* **What to work on**
Look in the material below for the line with "Given: Click the profile" and the line with "Task: Start voice search with microphone icon", then set down exactly those two lines and all lines between, nothing more.
***
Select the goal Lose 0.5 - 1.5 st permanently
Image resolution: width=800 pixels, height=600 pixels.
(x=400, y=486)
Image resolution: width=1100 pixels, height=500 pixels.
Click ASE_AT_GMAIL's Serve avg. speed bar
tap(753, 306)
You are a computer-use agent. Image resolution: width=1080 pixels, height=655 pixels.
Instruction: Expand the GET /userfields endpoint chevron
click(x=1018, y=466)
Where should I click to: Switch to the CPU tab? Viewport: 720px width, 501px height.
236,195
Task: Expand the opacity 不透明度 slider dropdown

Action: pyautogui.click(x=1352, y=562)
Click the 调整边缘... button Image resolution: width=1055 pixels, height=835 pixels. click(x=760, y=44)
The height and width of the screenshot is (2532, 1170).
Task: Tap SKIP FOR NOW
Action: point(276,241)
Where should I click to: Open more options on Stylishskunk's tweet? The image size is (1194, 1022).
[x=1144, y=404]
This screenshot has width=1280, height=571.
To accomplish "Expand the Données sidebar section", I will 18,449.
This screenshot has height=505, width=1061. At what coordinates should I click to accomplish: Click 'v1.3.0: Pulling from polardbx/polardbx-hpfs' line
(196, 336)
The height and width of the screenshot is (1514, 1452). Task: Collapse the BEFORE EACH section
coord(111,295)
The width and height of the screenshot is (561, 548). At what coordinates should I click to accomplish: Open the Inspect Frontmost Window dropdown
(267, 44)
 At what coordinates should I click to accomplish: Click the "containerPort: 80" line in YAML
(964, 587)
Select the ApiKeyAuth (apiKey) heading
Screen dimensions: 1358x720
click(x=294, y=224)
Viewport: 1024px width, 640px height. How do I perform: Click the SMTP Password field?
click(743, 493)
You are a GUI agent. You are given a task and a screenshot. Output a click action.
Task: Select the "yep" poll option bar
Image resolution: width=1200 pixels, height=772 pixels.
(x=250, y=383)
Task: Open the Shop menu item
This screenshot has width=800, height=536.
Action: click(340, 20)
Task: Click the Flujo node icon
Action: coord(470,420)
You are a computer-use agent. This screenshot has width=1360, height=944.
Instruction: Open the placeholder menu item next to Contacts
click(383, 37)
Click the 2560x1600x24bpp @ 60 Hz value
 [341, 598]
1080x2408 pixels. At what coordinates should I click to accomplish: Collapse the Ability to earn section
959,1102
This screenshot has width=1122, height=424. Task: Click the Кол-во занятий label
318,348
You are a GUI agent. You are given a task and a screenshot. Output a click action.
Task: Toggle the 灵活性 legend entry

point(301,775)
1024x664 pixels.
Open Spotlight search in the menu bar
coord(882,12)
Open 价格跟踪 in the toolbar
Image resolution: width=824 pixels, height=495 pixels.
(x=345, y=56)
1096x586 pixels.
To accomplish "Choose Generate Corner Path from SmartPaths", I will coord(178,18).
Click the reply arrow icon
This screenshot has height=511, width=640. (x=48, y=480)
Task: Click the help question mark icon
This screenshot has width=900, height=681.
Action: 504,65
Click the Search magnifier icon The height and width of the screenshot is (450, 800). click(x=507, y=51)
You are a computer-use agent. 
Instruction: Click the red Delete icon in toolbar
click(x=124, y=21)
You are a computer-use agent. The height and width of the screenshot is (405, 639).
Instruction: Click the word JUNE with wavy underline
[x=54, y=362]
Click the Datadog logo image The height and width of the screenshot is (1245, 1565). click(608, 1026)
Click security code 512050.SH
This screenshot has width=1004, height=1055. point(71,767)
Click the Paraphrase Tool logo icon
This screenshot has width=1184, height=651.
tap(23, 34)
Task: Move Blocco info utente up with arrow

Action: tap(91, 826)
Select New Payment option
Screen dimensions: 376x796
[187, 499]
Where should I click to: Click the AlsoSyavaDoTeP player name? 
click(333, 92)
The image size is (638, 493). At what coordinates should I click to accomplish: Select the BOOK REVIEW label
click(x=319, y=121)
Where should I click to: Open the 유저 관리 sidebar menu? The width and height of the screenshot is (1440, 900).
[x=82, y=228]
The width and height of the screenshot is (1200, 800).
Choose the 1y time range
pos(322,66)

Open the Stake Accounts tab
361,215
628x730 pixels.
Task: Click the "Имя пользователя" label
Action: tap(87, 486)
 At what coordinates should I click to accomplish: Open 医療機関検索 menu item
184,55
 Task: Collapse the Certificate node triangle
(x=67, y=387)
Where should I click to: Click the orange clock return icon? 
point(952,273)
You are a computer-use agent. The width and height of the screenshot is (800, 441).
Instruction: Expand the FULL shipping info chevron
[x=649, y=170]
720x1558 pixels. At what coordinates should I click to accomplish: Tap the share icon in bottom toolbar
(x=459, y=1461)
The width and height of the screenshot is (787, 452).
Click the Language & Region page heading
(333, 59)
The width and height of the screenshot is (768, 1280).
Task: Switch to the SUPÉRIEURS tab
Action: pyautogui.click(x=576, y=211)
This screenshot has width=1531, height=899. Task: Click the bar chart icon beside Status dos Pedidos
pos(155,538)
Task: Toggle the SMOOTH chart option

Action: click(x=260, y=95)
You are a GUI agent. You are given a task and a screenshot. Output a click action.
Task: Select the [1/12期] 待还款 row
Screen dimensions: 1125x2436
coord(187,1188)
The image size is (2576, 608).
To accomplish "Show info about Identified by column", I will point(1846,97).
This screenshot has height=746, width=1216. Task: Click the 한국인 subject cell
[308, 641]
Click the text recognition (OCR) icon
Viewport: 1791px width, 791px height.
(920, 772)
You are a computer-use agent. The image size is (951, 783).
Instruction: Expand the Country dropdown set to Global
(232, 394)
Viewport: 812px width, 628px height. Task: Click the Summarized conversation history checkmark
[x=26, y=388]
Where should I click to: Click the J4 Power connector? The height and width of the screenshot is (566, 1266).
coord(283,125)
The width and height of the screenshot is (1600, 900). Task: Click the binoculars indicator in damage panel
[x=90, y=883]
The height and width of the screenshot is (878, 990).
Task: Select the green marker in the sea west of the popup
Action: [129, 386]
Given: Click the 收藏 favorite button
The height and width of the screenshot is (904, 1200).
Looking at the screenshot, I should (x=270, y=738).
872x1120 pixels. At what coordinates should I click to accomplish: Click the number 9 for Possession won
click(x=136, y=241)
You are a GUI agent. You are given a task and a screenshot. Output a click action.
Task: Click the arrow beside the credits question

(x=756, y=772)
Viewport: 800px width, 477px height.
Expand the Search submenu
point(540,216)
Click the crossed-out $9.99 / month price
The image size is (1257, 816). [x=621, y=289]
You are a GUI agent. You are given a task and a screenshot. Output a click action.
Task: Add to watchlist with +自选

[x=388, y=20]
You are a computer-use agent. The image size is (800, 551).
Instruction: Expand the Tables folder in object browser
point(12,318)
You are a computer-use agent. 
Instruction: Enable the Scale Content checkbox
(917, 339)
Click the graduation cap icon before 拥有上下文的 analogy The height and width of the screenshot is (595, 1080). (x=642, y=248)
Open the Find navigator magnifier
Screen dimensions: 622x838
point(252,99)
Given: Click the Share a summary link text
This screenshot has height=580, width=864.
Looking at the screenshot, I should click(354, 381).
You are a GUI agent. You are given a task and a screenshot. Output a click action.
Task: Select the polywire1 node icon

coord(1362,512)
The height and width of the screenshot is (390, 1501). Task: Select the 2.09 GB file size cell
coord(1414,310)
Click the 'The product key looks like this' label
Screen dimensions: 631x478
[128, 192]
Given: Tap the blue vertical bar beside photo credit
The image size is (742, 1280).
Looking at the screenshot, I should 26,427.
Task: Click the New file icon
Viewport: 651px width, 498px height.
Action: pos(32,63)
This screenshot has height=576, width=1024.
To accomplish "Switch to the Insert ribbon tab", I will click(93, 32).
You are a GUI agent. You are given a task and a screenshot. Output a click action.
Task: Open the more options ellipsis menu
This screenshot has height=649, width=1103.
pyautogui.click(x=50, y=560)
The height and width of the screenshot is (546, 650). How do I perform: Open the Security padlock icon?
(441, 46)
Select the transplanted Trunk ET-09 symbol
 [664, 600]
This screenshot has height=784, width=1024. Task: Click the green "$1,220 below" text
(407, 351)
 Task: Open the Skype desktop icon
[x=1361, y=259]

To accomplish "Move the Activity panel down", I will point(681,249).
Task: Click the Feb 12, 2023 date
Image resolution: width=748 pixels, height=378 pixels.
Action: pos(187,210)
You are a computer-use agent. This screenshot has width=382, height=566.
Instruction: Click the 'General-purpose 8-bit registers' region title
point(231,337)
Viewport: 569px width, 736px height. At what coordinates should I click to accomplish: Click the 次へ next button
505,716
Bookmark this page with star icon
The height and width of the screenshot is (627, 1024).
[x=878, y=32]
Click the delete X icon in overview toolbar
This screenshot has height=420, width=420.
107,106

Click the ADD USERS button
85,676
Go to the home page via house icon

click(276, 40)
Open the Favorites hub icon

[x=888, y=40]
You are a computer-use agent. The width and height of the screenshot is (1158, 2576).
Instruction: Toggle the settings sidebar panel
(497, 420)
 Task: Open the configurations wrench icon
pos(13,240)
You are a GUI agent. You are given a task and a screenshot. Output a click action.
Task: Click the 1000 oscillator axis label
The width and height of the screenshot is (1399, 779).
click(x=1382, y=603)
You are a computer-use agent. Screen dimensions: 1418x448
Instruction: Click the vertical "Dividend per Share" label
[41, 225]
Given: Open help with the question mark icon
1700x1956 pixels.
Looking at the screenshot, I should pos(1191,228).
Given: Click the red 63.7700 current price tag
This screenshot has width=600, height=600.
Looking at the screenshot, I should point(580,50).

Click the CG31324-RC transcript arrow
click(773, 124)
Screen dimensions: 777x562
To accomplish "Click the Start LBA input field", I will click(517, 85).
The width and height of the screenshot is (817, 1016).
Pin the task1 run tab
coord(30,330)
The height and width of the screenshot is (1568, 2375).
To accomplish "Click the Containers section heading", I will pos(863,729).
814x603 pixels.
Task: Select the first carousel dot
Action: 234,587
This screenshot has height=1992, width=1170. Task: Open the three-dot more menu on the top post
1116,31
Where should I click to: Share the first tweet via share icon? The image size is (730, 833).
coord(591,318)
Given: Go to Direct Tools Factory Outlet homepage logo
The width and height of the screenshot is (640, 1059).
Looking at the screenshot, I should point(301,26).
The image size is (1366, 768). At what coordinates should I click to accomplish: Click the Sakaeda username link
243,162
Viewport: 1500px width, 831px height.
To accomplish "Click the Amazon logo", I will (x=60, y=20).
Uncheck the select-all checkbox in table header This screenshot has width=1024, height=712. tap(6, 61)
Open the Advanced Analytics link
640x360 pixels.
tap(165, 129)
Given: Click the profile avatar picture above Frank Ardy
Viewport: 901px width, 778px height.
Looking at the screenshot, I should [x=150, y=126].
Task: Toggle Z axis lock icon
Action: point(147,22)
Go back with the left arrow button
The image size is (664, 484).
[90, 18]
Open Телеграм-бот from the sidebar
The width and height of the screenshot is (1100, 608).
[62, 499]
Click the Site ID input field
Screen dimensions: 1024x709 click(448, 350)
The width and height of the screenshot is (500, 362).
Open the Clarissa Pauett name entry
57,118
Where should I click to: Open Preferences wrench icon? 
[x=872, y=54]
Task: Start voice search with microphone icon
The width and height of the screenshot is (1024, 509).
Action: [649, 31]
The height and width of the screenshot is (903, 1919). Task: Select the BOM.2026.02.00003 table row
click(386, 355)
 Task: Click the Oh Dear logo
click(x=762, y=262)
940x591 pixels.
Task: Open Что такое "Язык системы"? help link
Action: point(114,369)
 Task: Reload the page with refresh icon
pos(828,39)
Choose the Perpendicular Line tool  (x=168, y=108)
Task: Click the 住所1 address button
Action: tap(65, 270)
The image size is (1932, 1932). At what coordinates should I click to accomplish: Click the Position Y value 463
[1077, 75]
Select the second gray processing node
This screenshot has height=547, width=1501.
***
* **Response for this exercise**
Given: Click the profile avatar picture above Frank Ardy
Viewport: 901px width, 778px height.
Looking at the screenshot, I should [x=150, y=126].
Task: Toggle Z axis lock icon
Action: point(147,22)
Go back with the left arrow button
The image size is (664, 484).
[90, 18]
Open Телеграм-бот from the sidebar
The width and height of the screenshot is (1100, 608).
[62, 499]
Click the Site ID input field
Screen dimensions: 1024x709 click(448, 350)
The width and height of the screenshot is (500, 362).
Open the Clarissa Pauett name entry
57,118
Where should I click to: Open Preferences wrench icon? 
[x=872, y=54]
Task: Start voice search with microphone icon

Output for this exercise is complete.